On Wednesday, House Speaker Nancy Pelosi met U.K. Foreign Secretary Dominic Raab and emphasized the same message — any Brexit deal must not endanger the Good Friday Agreement, which she called “the bedrock of peace in Northern Ireland and a beacon of hope for peace-loving people throughout the whole world.”
Pelosi met Raab alongside House Ways and Means Chairman Richard Neal, D-Mass., who had earlier signed a letter urging Johnson to “abandon any and all legally questionable and unfair efforts” that might put the Northern Irish settlement in danger.
The letter was also signed by Rep. Eliot Engel of New York, chair of the House Foreign Affairs Committee; his fellow Democrat, Rep. William Keating of Massachusetts; and Rep. Peter King, a New York Republican.
The issue has been a long-running concern particularly among the pro-Irish lobby in Congress. There are some 30 million Americans who say they have Irish heritage — of which Biden counts himself a proud member.

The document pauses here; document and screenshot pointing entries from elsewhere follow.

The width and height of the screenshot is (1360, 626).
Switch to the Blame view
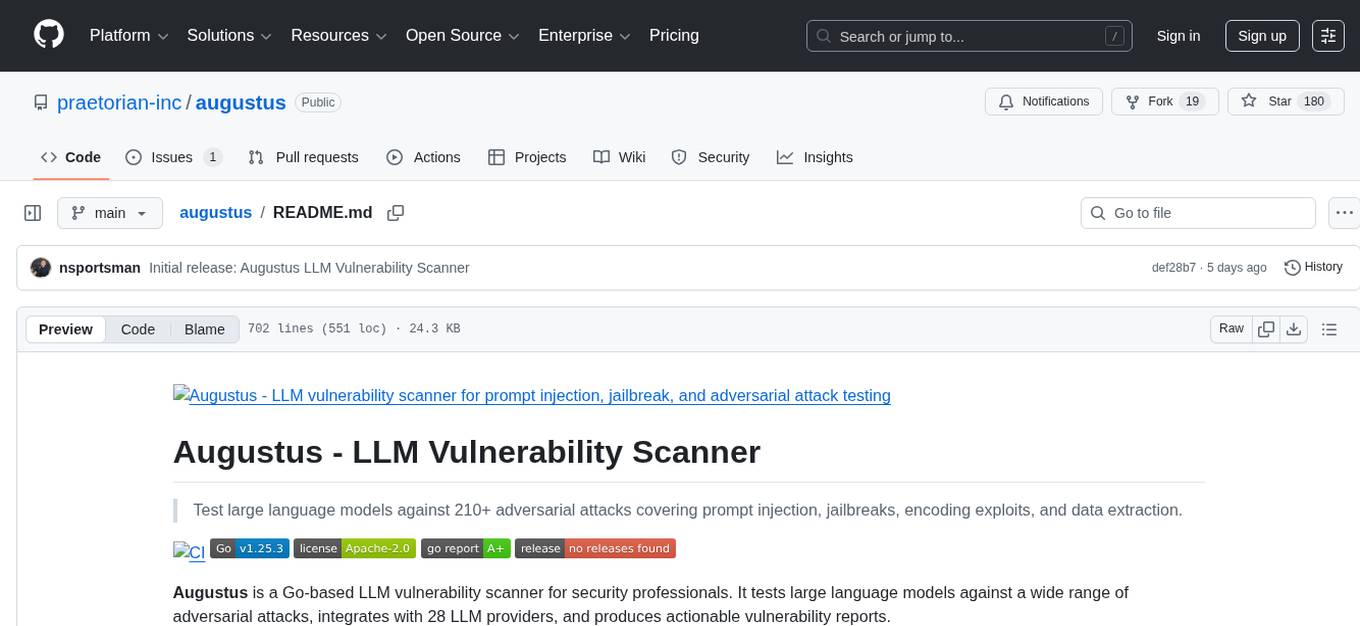(204, 329)
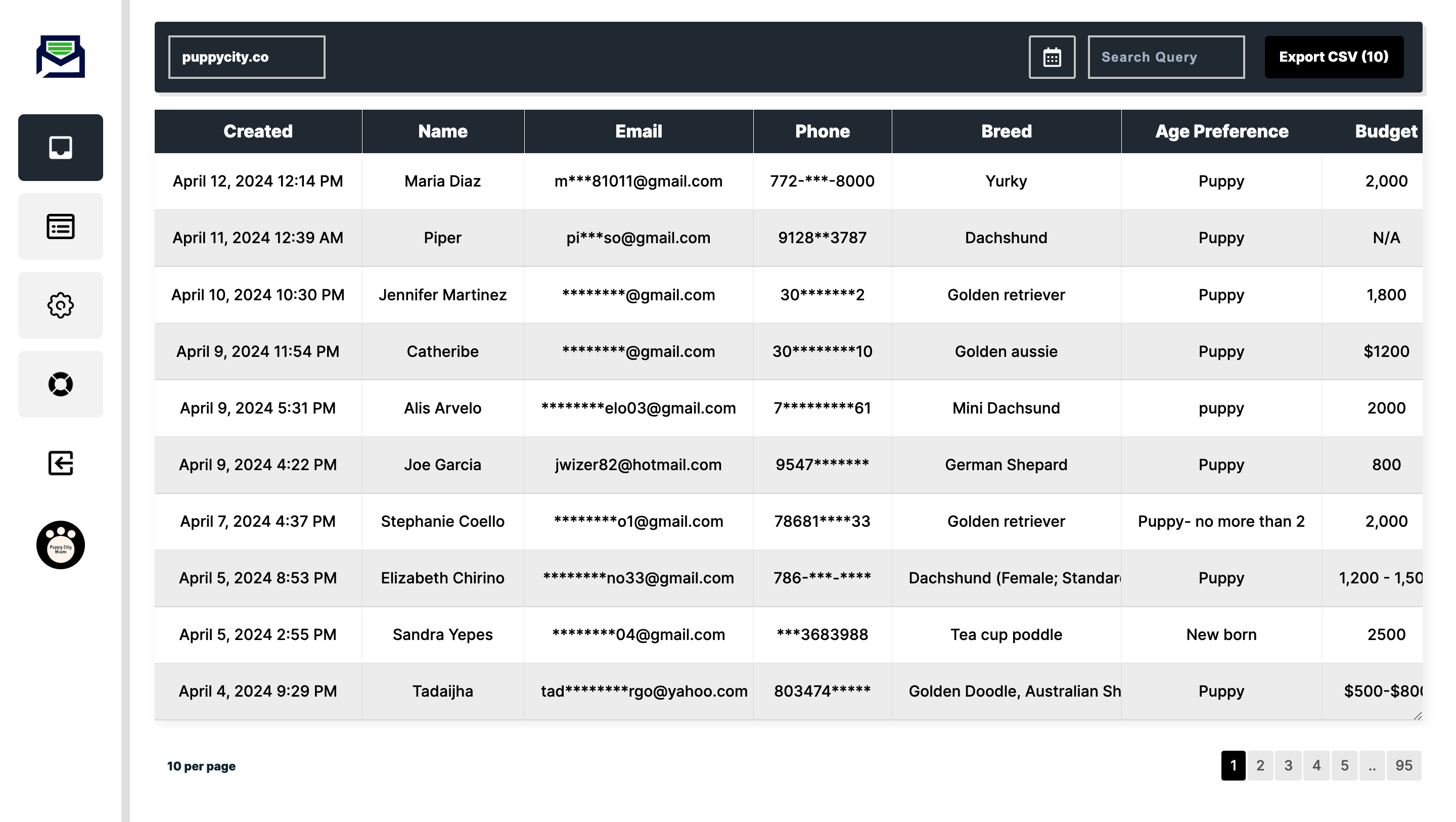
Task: Go to page 5
Action: pos(1344,765)
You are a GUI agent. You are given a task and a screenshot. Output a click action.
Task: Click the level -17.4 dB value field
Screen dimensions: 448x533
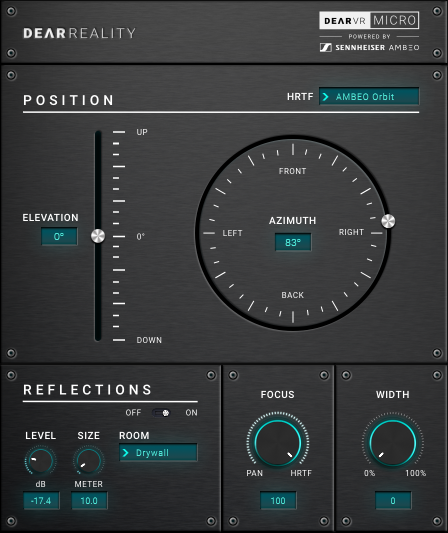(x=41, y=500)
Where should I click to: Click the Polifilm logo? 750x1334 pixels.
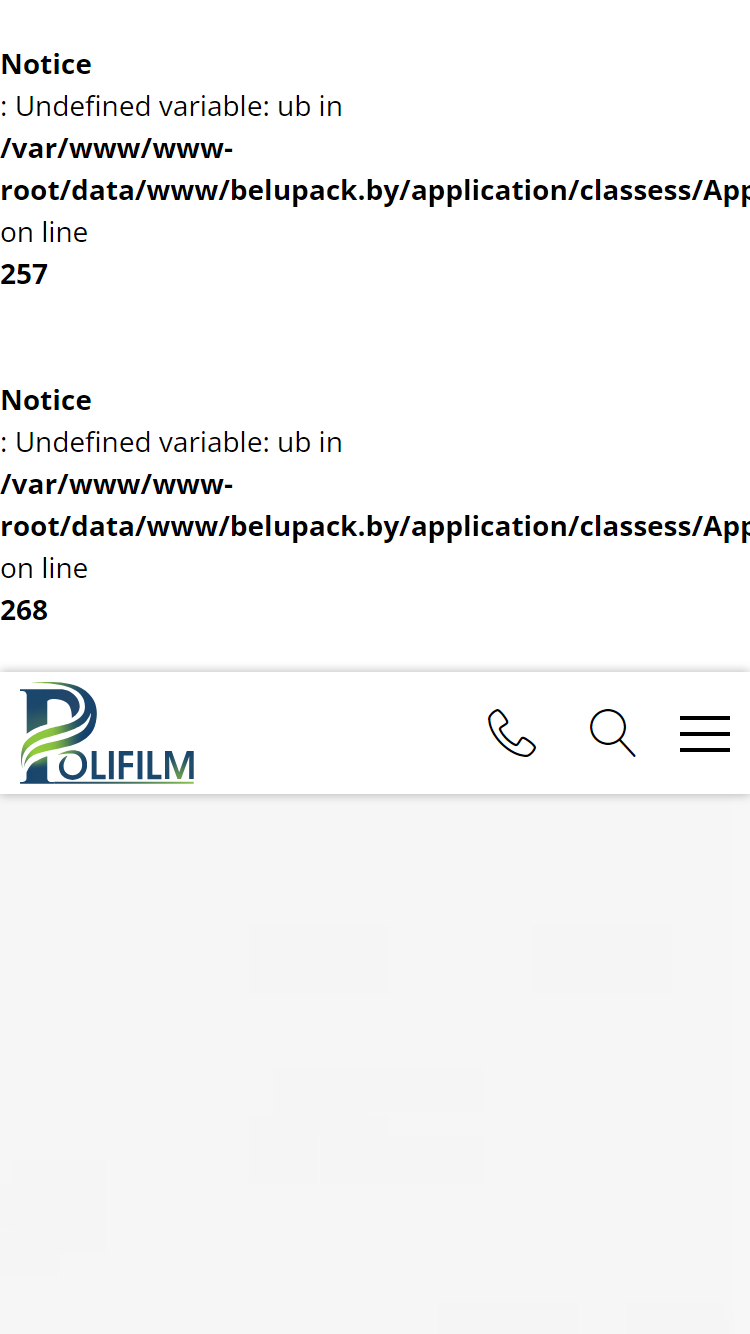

But there has been fresh alarm after Johnson announced plans for legislation that would allow him to break parts of the withdrawal agreement he signed with the E.U. last year. This move has caused uproar in Britain because it would effectively give ministers the power to bypass international law and disregard a key agreement Johnson had championed just months ago.
This is the “legally questionable” behavior mentioned in the representatives’ letter.
Johnson has attempted to quell anger among lawmakers by saying they can have a vote before he uses any of the contentious powers it would give him.
This does nothing to dispel the mounting opposition in Washington, which calls into question a central pillar of the Brexiteers’ argument.
They have said that a new U.S.-U.K. trade deal would be a central benefit of leaving the E.U.
Unless the seemingly intractable Northern Irish question is addressed, U.S. lawmakers are making clear they will block this from happening.